Your point (2) about compiler/interpreter in programming giving you rapid objective feedback is spot on and a vital component for deliberate practice that most people don't think on. You can kind of get this in math, in particular when you have some familiarity with the subject matter so the machinery isn't "too abstract" for you to sort through. (I.e. you should be able to confirm whether your proof/answer is accurate the vast majority of the time.) This is much trickier for first exposure to a subject though and the checking effort is on you, not the compiler.

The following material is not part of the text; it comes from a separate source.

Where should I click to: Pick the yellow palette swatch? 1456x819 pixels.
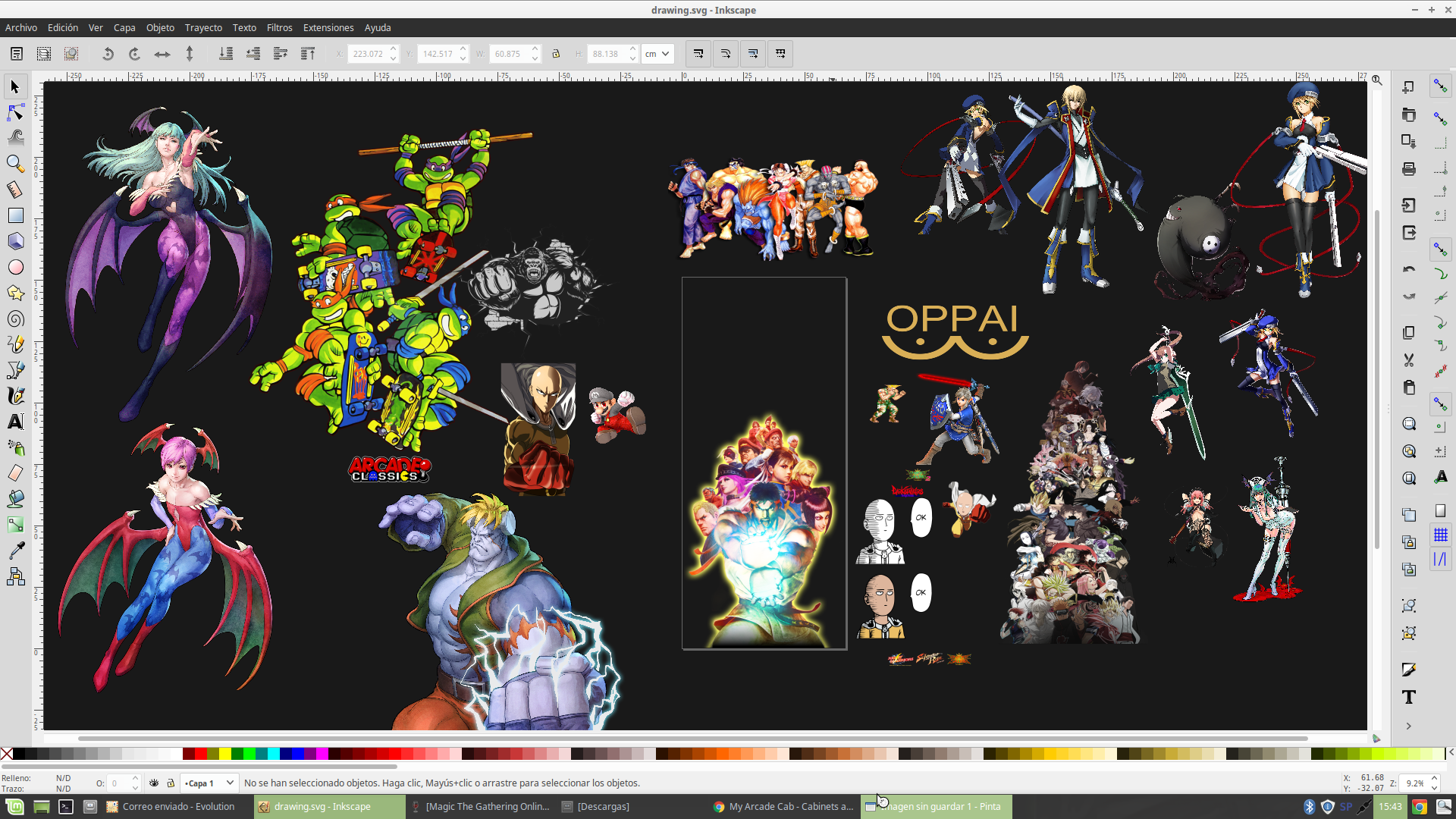225,754
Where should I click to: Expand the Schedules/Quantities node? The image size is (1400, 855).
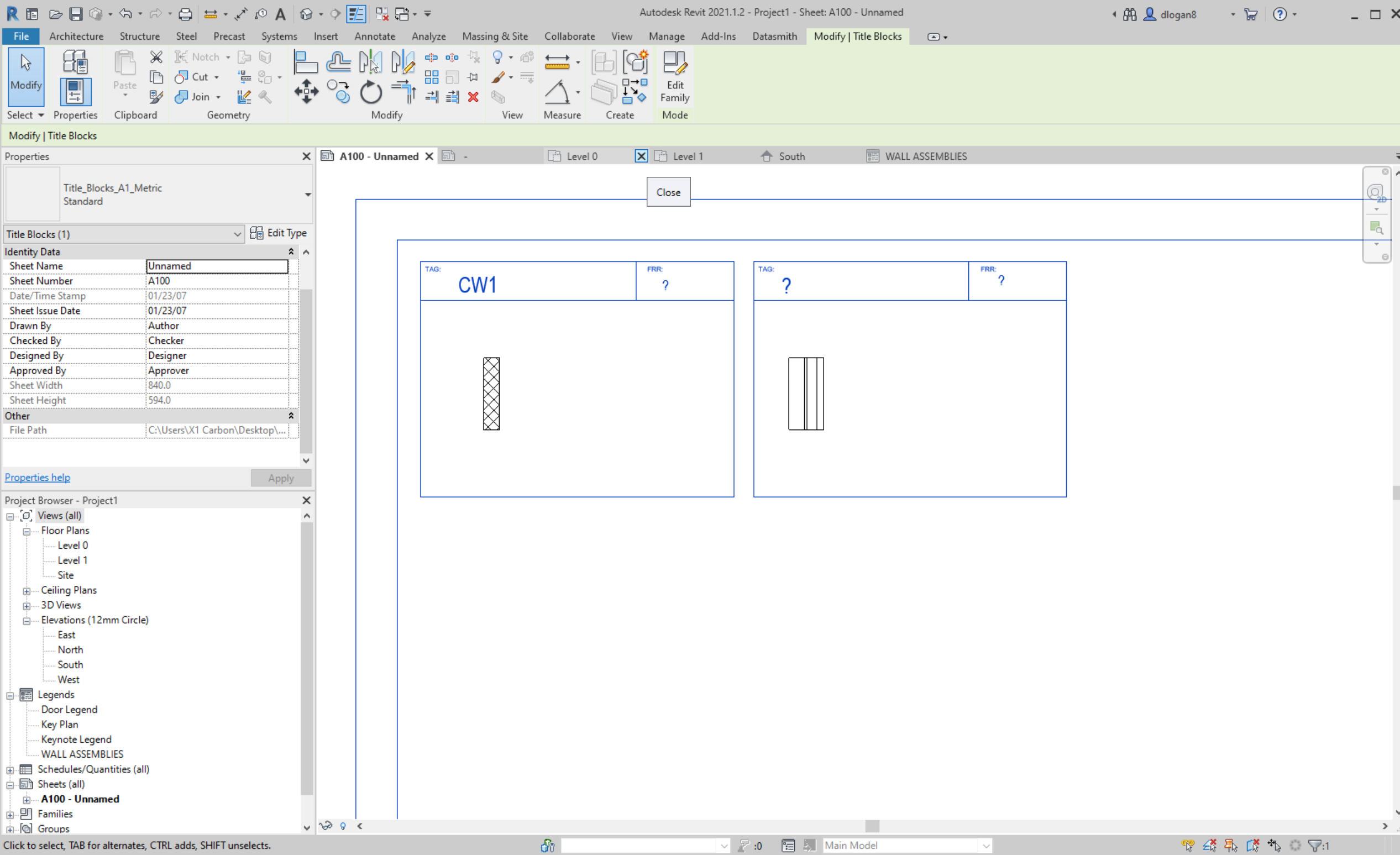(x=9, y=770)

The biggest issue I've seen with people self studying or in small math groups is your final (non-aside) paragraph which is perhaps more a psychological problem than and aptitude problem. When things get tough there's an enormous temptation to delude yourself to think you understand something that you are clueless about. The typical, schoolroom, way of mitigating this is via a final exam and you can check your grade at the end of the class; this gets typically gets short circuited in self guided study. Exams, btw, are essentially validation data sets you compare your math knowledge/model against. (We can call them 'test' sets if you prefer). The most important step really is repeatedly seeing how your knowledge works out of sample i.e. on 'new' stuff that comes out of the wood works and math.stackexchange is a perfect place for this when dealing with undergrad to mid-grad level problems. I do this all the time to get a sense of my understanding of a new subject I've recently acquired. But most people refuse this final step. People will tell me its 'too hard' and 'takes too much time' (meanwhile they start a new math book) but I strongly suspect it's in large part due to cognitive dissonance. (Another kind of out of sample test comes up when working on a subject matter that uses something you just "learned" as a pre-req, though there's a recursive element here and at some point they basically need to interact with 3rd parties.)

I suppose my relatively minor quibble is how much effectiveness depends on being "very gifted" [in some sort of math specific sense] vs understanding the basics of self-learning and being psychologically aware (astute?) enough to not go into denial. Insert quote from Feynman or whomever about how easy it is to fool yourself.